This post is styled after conversations we’ve had in the course of our research, put together in a way that hopefully highlights a bunch of relatively recent and (ironically) hard-to-articulate ideas around natural abstractions.
John: So we’ve been working a bit on semantics, and also separately on fluid mechanics. Our main goal for both of them is to figure out more of the higher-level natural abstract data structures. But I’m concerned that the two threads haven’t been informing each other as much as they should.
David: Okay…what do you mean by “as much as they should”? I mean, there’s the foundational natural latent framework, and that’s been useful for our thinking on both semantics and fluid mechanics. But beyond that, concretely, in what ways do (should?) semantics and fluid mechanics inform each other?
John: We should see the same types of higher-level data structures across both - e.g. the “geometry + trajectory” natural latents we used in the semantics post should, insofar as the post correctly captures the relevant concepts, generalize to recognizable “objects” in a fluid flow, like eddies (modulo adjustments for nonrigid objects).
David: Sure, I did think it was intuitive to think along those lines as a model for eddies in fluid flow. But in general, why expect to see the same types of data structures for semantics and fluid flow? Why not expect various phenomena in fluid flow to be more suited to representation in some data structures which aren’t the exact same type as those used for the referrents of human words?

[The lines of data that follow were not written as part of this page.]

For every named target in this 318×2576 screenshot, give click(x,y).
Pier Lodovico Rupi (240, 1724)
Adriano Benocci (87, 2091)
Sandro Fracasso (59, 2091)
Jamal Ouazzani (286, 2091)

John: Specifically, I claim that the types of high-level data structures which are natural for fluid flow should be a subset of the types needed for semantics. If there’s a type of high-level data structure which is natural for fluid flow, but doesn’t match any of the semantic types (noun, verb, adjective, short phrases constructed from those, etc), then that pretty directly disproves at least one version of the natural abstraction hypothesis (and it’s a version which I currently think is probably true).
David: Woah, hold up, that sounds like a very different form of the natural abstraction hypothesis than our audience has heard before! It almost sounds like you’re saying that there are no “non-linguistic concepts”. But I know you actually think that much/most of human cognition routes through “non-linguistic concepts”.
John: Ok, there’s a couple different subtleties here.
First: there’s the distinction between a word or phrase or sentence vs the concept(s) to which it points. Like, the word “dog” evokes this whole concept in your head, this whole “data structure” so to speak, and that data structure is not itself linguistic. It involves visual concepts, probably some unnamed concepts, things which your “inner simulator” can use, etc. Usually when I say that “most human concepts/cognition are not linguistic”, that’s the main thing I’m pointing to.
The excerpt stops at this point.